- [Instructions for the task]
Return, from the data that follows, each line that holds the word "computer".
_ _ _
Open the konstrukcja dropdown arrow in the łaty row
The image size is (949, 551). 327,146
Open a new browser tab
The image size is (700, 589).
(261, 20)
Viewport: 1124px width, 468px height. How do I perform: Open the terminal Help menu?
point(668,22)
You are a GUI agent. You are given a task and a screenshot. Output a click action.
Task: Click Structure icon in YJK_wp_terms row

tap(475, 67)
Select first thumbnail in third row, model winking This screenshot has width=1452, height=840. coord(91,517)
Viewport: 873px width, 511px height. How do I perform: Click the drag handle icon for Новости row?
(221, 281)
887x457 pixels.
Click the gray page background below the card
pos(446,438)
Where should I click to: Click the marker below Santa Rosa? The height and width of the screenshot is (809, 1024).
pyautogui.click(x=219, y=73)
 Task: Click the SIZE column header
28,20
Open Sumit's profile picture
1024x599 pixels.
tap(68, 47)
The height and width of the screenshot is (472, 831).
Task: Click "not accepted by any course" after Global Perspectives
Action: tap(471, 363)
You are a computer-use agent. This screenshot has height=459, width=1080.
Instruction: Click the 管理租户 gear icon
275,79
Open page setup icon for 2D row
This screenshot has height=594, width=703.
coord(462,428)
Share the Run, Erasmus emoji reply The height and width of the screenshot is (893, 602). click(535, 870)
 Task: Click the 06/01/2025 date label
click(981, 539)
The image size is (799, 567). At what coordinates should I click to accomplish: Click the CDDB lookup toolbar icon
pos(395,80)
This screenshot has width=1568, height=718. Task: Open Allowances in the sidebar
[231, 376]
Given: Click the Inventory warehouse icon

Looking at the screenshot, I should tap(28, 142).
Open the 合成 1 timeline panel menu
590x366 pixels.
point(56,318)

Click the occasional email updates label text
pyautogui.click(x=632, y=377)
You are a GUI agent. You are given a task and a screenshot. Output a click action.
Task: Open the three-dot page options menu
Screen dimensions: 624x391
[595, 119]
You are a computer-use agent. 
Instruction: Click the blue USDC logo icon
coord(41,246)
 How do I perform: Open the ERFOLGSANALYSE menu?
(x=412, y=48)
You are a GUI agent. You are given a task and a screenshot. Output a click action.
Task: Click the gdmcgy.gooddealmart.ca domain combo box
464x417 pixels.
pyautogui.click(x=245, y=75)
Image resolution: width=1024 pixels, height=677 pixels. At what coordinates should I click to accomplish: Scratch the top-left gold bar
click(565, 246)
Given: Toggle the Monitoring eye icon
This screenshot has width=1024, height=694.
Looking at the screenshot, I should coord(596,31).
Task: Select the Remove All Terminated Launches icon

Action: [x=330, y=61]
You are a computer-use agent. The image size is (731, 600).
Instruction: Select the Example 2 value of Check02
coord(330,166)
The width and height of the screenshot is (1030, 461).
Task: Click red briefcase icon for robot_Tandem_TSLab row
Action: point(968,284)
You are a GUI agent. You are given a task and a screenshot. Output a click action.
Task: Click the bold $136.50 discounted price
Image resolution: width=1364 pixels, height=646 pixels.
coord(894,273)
_ _ _
- [Response area]
You are a computer-use agent. This screenshot has height=459, width=1080.
You are a computer-use agent. 
You are a computer-use agent. The image size is (731, 600).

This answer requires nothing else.